6502 “Illegal” Opcodes Demystified

June 5, 2021

A closer look at the “illegal” opcodes and undocumented instructions of the MOS 6502 MPU.

The instruction table of the MOS 6502 MPU, designed by MOS Technology and introduced in 1975 (the CMOS version, 65C02, was developed by Western Design Center) has some obvious gaps, with just 56 instructions documented in various address modes.
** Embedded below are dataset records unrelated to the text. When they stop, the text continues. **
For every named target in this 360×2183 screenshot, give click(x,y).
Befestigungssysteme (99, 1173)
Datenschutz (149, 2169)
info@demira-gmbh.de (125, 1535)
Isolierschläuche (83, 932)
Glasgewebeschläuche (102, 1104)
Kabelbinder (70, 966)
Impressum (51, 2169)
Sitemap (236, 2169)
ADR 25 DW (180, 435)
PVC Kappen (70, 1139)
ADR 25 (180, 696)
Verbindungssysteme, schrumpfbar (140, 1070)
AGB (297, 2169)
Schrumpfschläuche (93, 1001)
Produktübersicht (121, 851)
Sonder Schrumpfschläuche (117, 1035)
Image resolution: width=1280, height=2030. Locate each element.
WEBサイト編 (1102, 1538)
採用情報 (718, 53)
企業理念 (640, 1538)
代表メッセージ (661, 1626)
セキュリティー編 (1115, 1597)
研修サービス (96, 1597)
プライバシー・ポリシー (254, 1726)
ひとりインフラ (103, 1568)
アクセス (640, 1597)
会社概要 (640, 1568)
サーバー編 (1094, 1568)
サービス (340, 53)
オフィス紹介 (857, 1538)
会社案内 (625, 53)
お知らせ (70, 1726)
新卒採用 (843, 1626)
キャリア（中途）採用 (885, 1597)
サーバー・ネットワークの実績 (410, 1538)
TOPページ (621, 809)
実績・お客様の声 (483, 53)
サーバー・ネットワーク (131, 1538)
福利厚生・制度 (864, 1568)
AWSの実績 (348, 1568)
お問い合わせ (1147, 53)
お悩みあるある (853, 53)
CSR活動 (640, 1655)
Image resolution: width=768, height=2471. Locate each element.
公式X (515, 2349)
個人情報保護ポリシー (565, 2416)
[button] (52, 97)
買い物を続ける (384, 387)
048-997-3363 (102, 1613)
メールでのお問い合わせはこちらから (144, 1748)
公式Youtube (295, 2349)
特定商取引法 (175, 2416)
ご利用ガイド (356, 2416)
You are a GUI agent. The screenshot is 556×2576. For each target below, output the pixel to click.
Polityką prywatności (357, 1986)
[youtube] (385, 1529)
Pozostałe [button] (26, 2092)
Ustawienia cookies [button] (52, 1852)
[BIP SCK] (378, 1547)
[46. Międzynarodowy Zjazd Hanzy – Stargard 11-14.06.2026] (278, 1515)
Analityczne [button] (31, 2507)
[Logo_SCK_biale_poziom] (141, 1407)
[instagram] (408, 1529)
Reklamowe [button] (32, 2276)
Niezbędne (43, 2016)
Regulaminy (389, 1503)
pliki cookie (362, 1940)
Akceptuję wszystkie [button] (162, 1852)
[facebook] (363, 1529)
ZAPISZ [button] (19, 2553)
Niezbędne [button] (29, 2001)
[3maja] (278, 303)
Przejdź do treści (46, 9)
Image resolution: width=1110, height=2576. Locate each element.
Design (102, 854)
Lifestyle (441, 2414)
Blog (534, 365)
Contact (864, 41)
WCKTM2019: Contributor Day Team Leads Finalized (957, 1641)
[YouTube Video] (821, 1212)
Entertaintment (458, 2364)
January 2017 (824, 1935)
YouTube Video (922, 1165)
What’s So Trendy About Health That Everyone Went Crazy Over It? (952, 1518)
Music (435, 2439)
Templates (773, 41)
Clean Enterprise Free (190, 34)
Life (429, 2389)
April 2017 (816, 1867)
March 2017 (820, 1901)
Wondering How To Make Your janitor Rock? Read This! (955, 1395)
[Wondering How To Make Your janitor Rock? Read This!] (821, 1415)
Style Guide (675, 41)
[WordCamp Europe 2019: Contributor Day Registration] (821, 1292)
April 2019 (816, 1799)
This leaves 105 undocumented slots — and the 6502 community has been eager to fill these gaps, ever since.

Still, there’s some mystery left and there are questions unanswered, like, were at least some of them intentional (especially, since some of them are handy for block transfer, something the Z80 has dedicated instructions for) or are they all by accident, how do they behave, and why so? Here, we’ll try to come up with some answers to these questions.

First, let's have a look at the instruction table, as it is commonly presented, with the blank gaps filled in. (Here, for the “illegal” opcodes, we use the mnemonics used by the DASM and ACME assemblers, with the exception of “USBC” for instruction code $EB, where these use plain “SBC”.)

MOS 6502 instruction table — Instruction set of the MOS 6502 MPU, “illegals” on grey background. — Open in a new tab.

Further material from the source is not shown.